## Exercise requirements
Rewrite the lines starting with the line with "The width and" and going on through the line with "click(x=286, y=824)", putting "drag handle" in place of "resize handle" and keeping everything else unchanged. Leave the pictures out of your answer.

## Dataset extract
☆ ☆ ☆ ☆ ☆
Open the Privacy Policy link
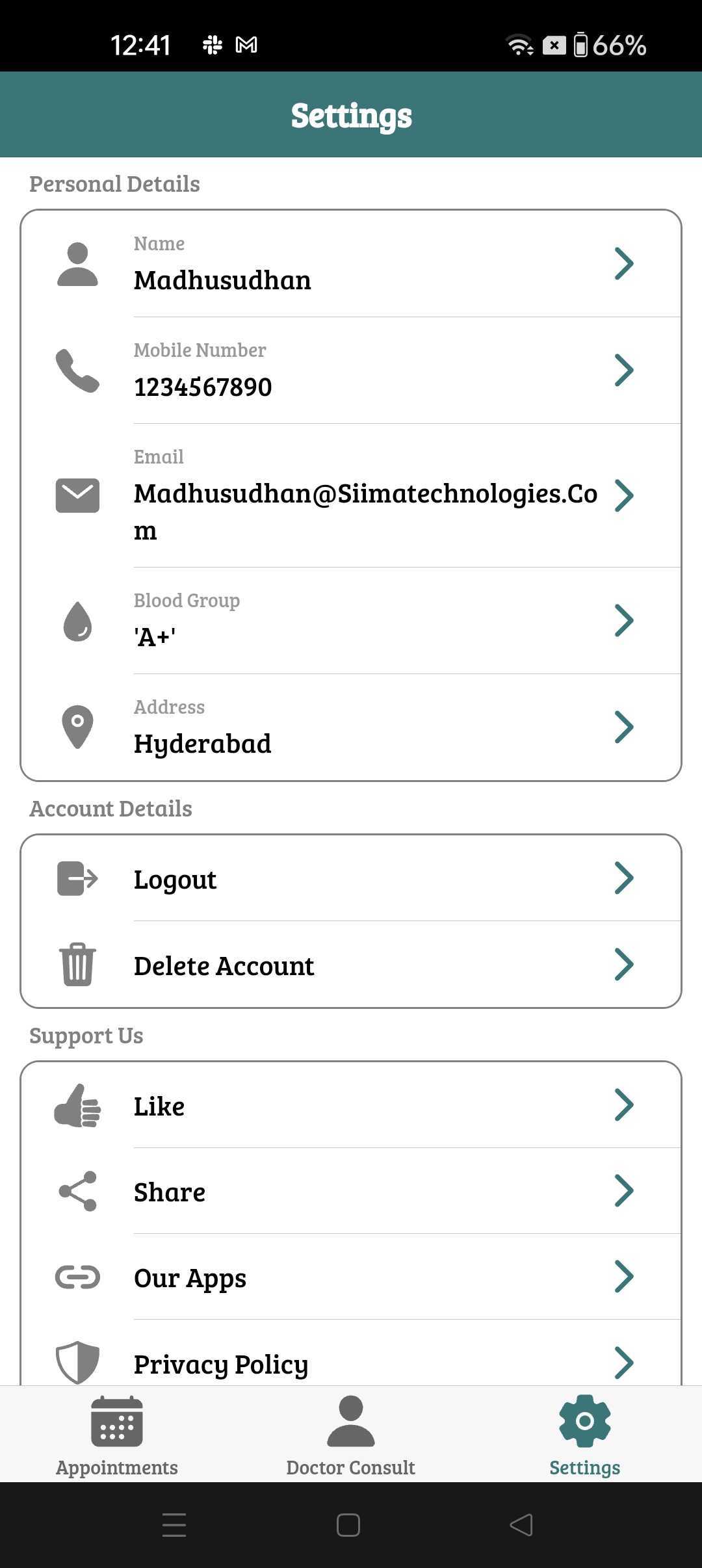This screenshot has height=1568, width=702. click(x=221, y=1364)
☆ ☆ ☆ ☆ ☆
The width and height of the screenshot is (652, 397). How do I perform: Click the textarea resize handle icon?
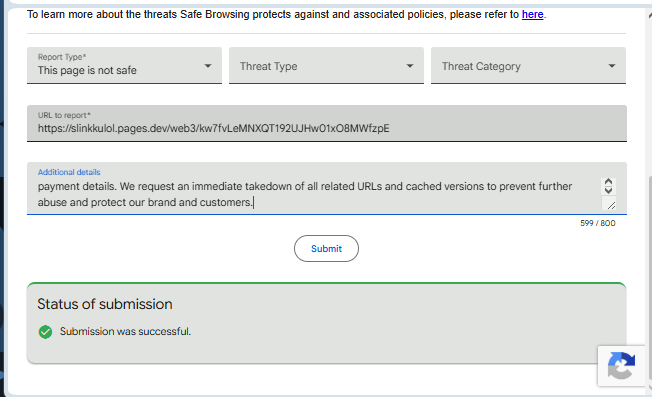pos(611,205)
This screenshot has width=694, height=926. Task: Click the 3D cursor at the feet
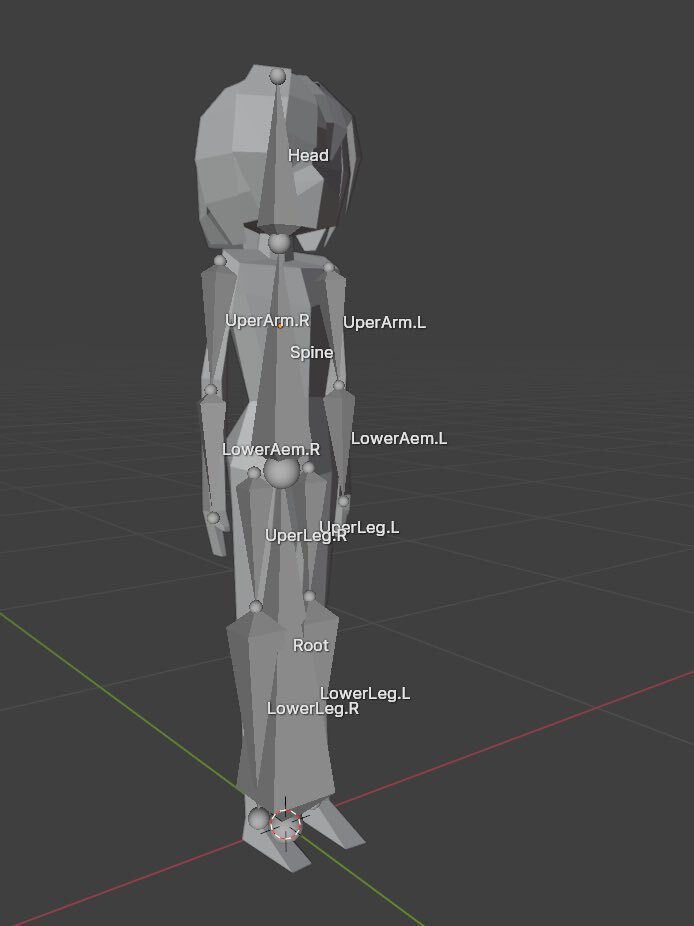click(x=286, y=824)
☆ ☆ ☆ ☆ ☆
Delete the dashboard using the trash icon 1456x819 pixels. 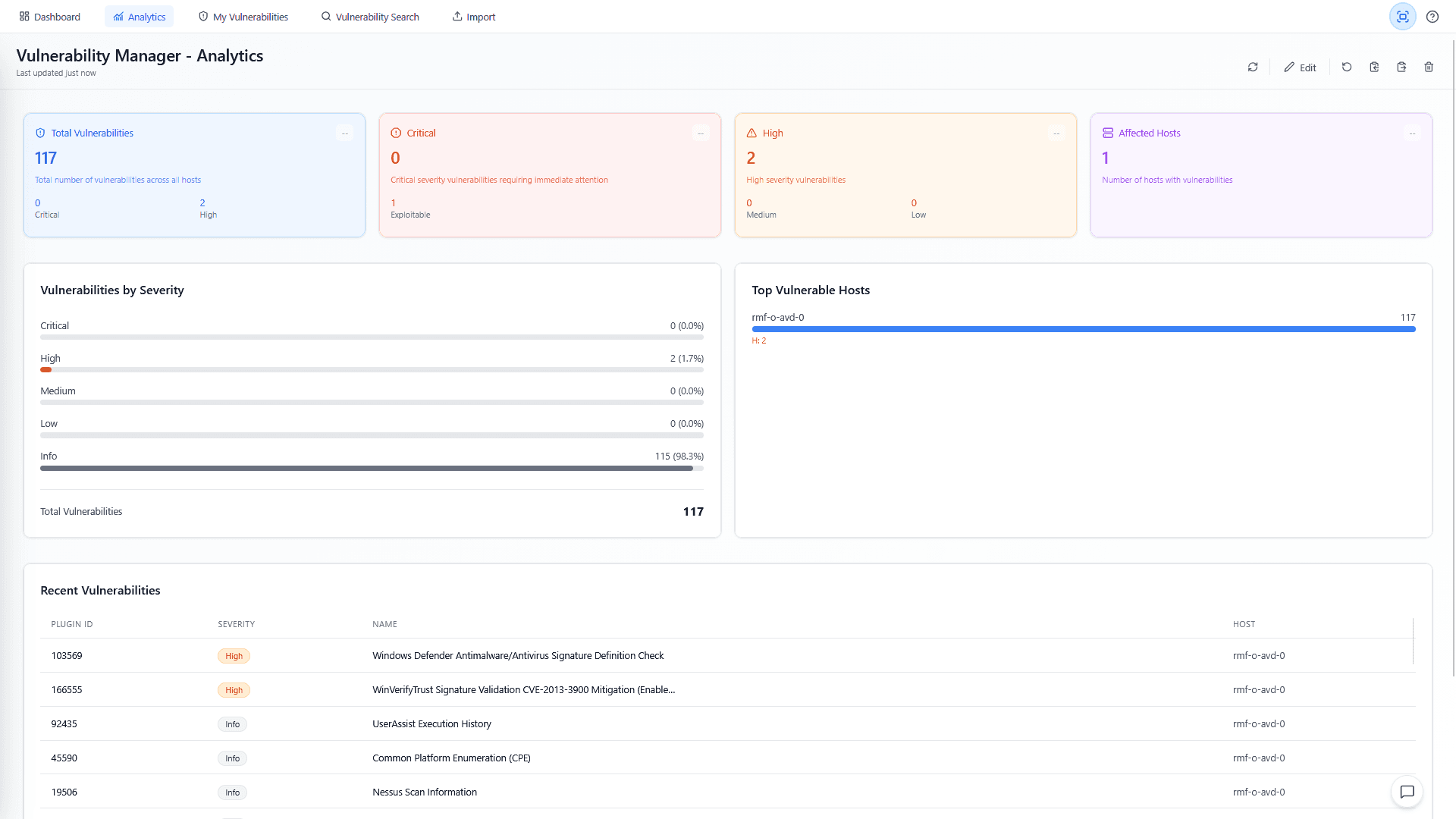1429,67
☆ ☆ ☆ ☆ ☆
## The completed task
The width and height of the screenshot is (652, 397). How do I perform: Click the textarea drag handle icon?
pos(611,205)
This screenshot has width=694, height=926. Task: Click the 3D cursor at the feet
click(x=286, y=824)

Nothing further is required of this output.